Jackson: Integrating more of this DEI and these initiatives into my own simulation just begins with introspection. It begins with pulling up what you have already and what you’re doing already and even little tweaks, minor changes. As an example, I pulled up a number of my scenarios and found that 90% of those scenarios were male. Small changes, just in gender, can make a big difference – because you know what? Women have asthma attacks, too. 

Is there a success story that comes to mind that you’ve had with students while incorporating DEI in your simulation? 

Desiree: I think my biggest success story as of late is a whole group of a particular culture group that came up after a healthcare disparity sim and said, “Oh my gosh, thank you for finally having a scenario that relates to me, my culture…I feel like I’m getting educated, my peers are getting educated on situations that happen to me, to my family.” And I think that was huge – because oftentimes if we don’t represent something, people put less meaning on it. By simply discussing issues that are out there – we’re not making them up. The facts and statistics are the facts. But then when you see that someone’s actually teaching to that – someone’s actually trying to change that discrepancy within healthcare outcomes – it’s like that “aha!” moment of,  “Wow…I matter.” I think that’s the most important success.

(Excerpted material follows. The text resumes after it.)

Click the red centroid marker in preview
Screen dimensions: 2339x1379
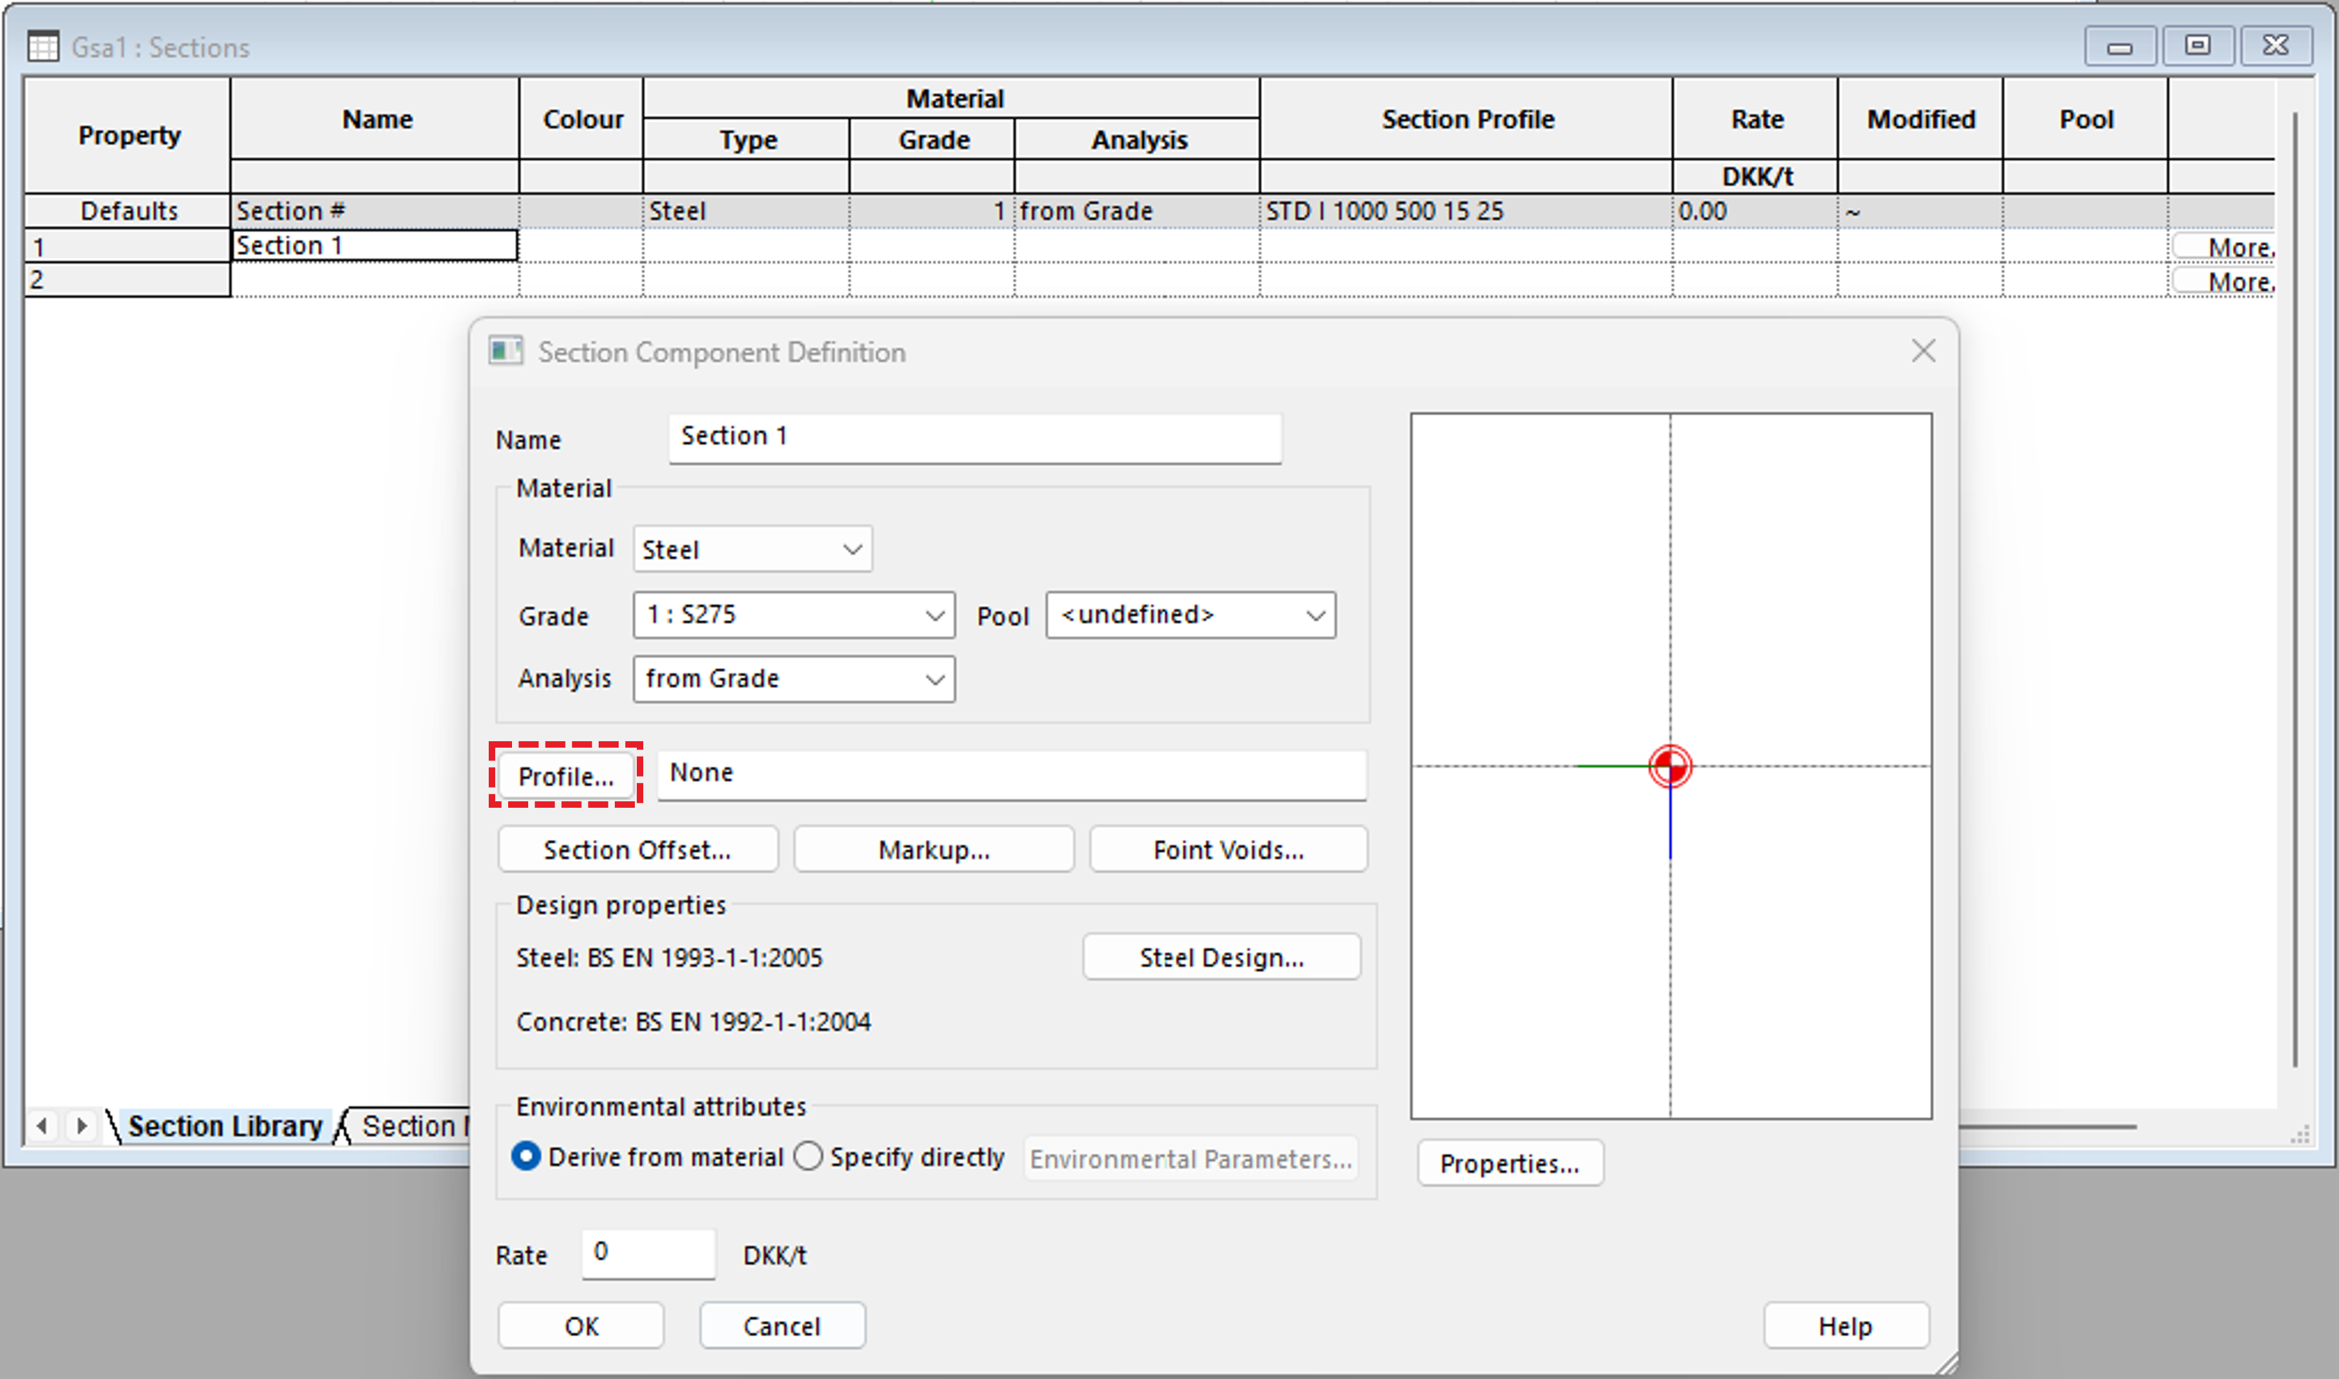pyautogui.click(x=1670, y=767)
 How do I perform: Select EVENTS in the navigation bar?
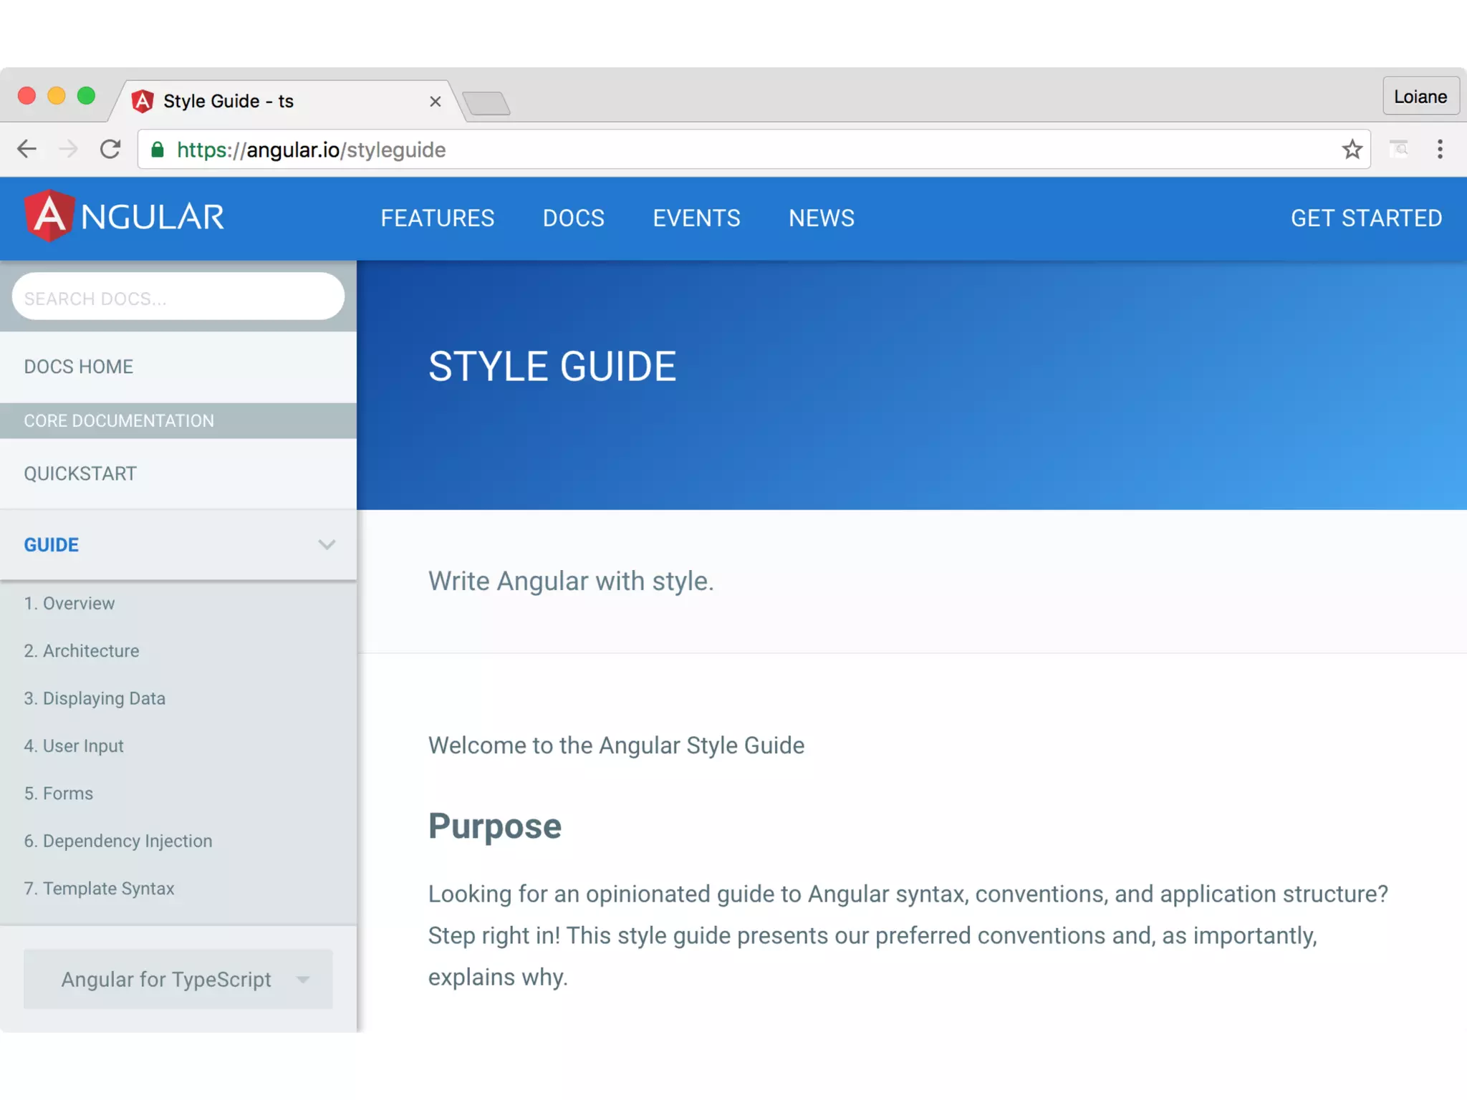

Jackson: Success stories in our simulation focused on DEI really come through conversation and allowing students to have those conversations. The successes that I have seen have been in the conversations that the students are now comfortable having with the simulated patient, even if it’s a manikin. They’re comfortable having sometimes uncomfortable conversations and uncomfortable topics (or what we think are the uncomfortable topics). Just those conversations have been the greatest success thus far for our program.